See if you don't agree with me, you music lovers, that these two men achieved a common interpretation that works. I believe it has power even as the performers retain their musical personalities. Something of the contrast is part of that power. But their ensemble, their unity on such things as the length of 8th notes in the fourth movement (pt. 4), and their authority in playing the piece, all create an unusual synergy.

[youtube=http://www.youtube.com/watch?v=Uz2TnU5dJSs&feature=related]

[youtube=http://www.youtube.com/watch?v=cbzWLnBl4oM&feature=related]

[youtube=http://www.youtube.com/watch?v=ccuawruSsqc&feature=related]

[youtube=http://www.youtube.com/watch?v=MFMKCUuGh5o&feature=related]

Yehudi Menuhin Plays Bazzini

[youtube=http://www.youtube.com/watch?v=RbvitdwlMhY&feature=related] Bazzini's Calabrese is one of those virtuosic show-stoppers that send audiences to their feet. Besides displaying Menuhin's warm and flawless tone, the piece exhibits an intimidating list of the violin's special effects:

1. Spicatto: The bouncing of the bow, done here at tremendous speeds, producing very short, light notes.

2. Glissando: A slide up or down a string using one finger of the left hand.

3. Sul G: Playing only on the lowest string to produce a thick, rich tone.

4. Octaves: Playing a note at two different pitches at the same time -- two A's, for example. This is done usually with the index finger together with the pinky of the left hand, and requires a shift for every new pitch-class.

5. Tenths: Another instance of playing two notes at the same time, or double-stopping. The interval of a tenth is a third wider than an octave, and so requires the index finger and the pinky to stretch.

6. Assorted other multiple stops: There are some fiendish parallel sixths in this piece.

7. Harmonics: When a left-hand finger lightly touches the string at certain points, the player produces a ringing, flute-like sound. Harmonics can be heard in the very first gestures Menuhin plays, on the highest pitches.

At the piano, playing with perfect clarity and subtlety, is Adolph Baller, one of whose students I will be performing with this Sunday evening, February 8th. Laura Aue and I will play Beethoven's Violin Sonata No. 2 in A major at the Orland Evangelical Free Church.

Ivry Gitlis Playing Saint-Seans

[youtube=http://www.youtube.com/watch?v=CN5eoZM-vE4] Ivry Gitlis is the violin's crazy old man. Here he is as a crazy young man, gremlin face and all, tossing off Camille Saint-Seans' Rondo Capriccioso with casual brilliance and a mighty sense of fun.
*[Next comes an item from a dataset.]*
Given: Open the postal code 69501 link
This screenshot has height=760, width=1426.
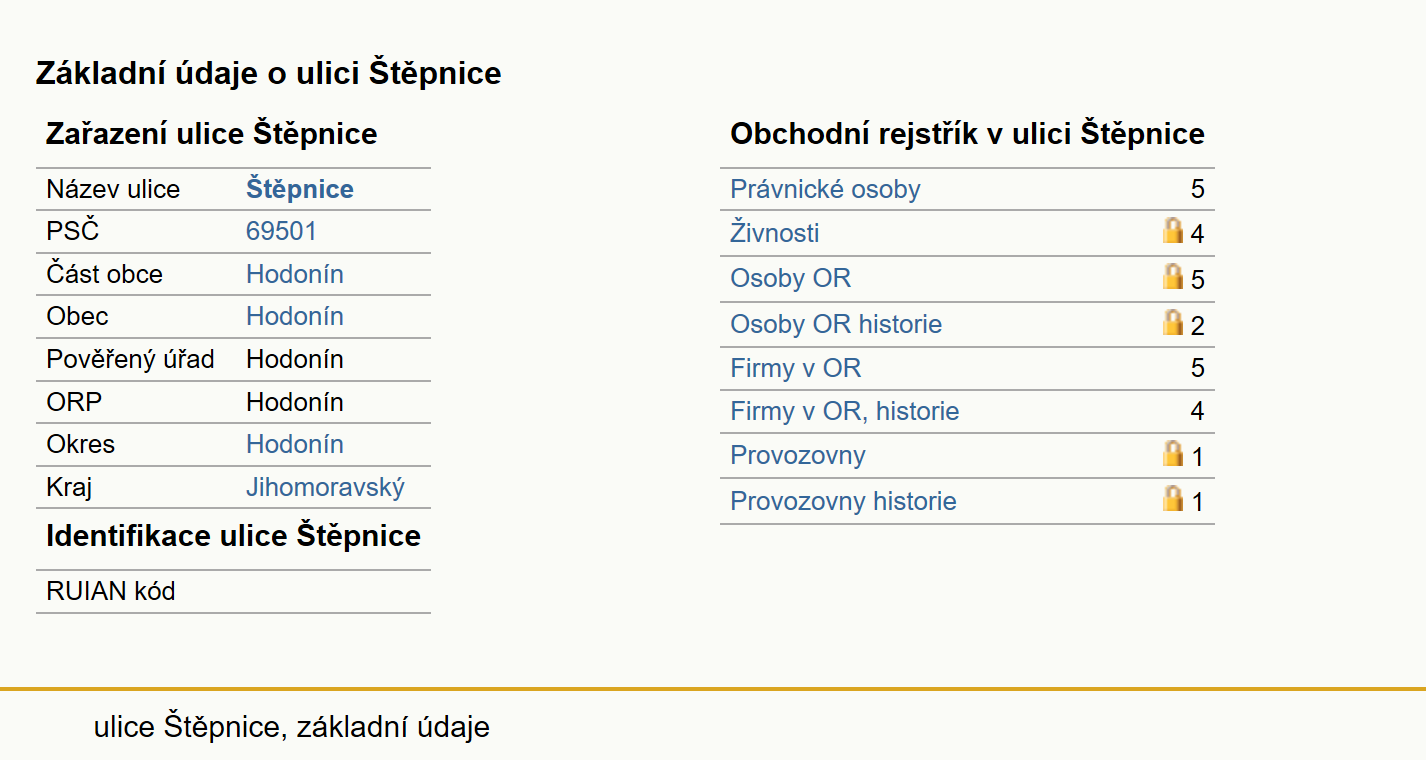Looking at the screenshot, I should [x=281, y=231].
What I love most about Gitlis' playing, beyond his technical mastery, is the range of his tone colors. He can be hoarse, floaty, or rich. He has a wealth of vibrato techniques (speeds at which he vibrates his finger on the string), from non vibrato to a tornado-like spin.
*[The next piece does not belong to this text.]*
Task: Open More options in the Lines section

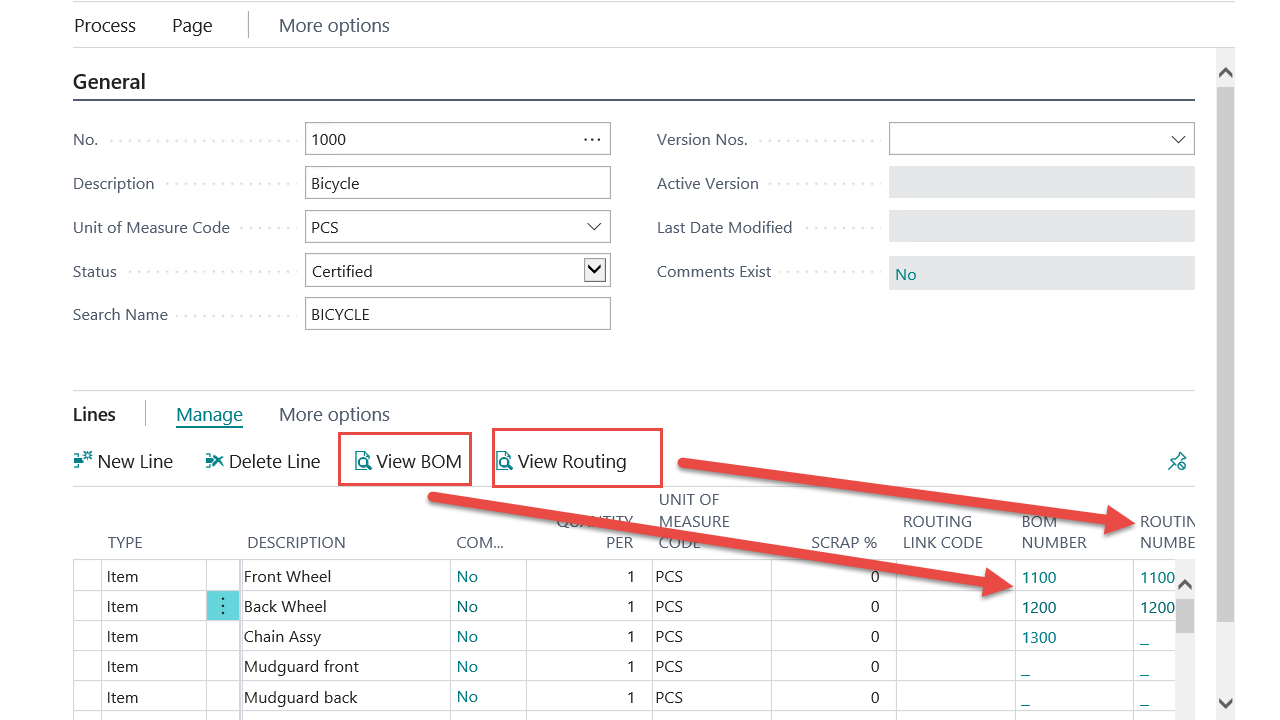Action: (334, 415)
I'd like to be crazy like this.

David Oistrakh Plays Brahms

[youtube=http://www.youtube.com/watch?v=VFMcBMqE6mQ] Here is a violin master performing the Scherzo by Johannes Brahms. There are several things I respond to in Oistrakh's playing.
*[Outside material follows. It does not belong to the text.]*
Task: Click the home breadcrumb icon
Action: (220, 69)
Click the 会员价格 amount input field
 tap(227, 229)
For starters, Oistrakh played at a time when art music didn't have to be sold. He played with a disregard for the audience that I find healthy, as opposed to camera-oriented attitude that classical performers apparently have to have today. I accept the necessity of marketing in the arts now. But that doesn't mean I have to like it.

I love the economy and potency of Oistrakh's movements. I love the straightforward reading he gives here: not a lot of fooling with the tempo. And I think Brahms left us an compelling little piece.

But it's Oistrakh's tone that knocks me over. It is focused, clear, deep, and gutsy. And he uses changes of tone color and vibrato to express harmonic and melodic subtleties. Check out the change of sound he makes by lightening the bow toward the end of the second theme (1:40).

It's also comforting to know that the violin gods sweat.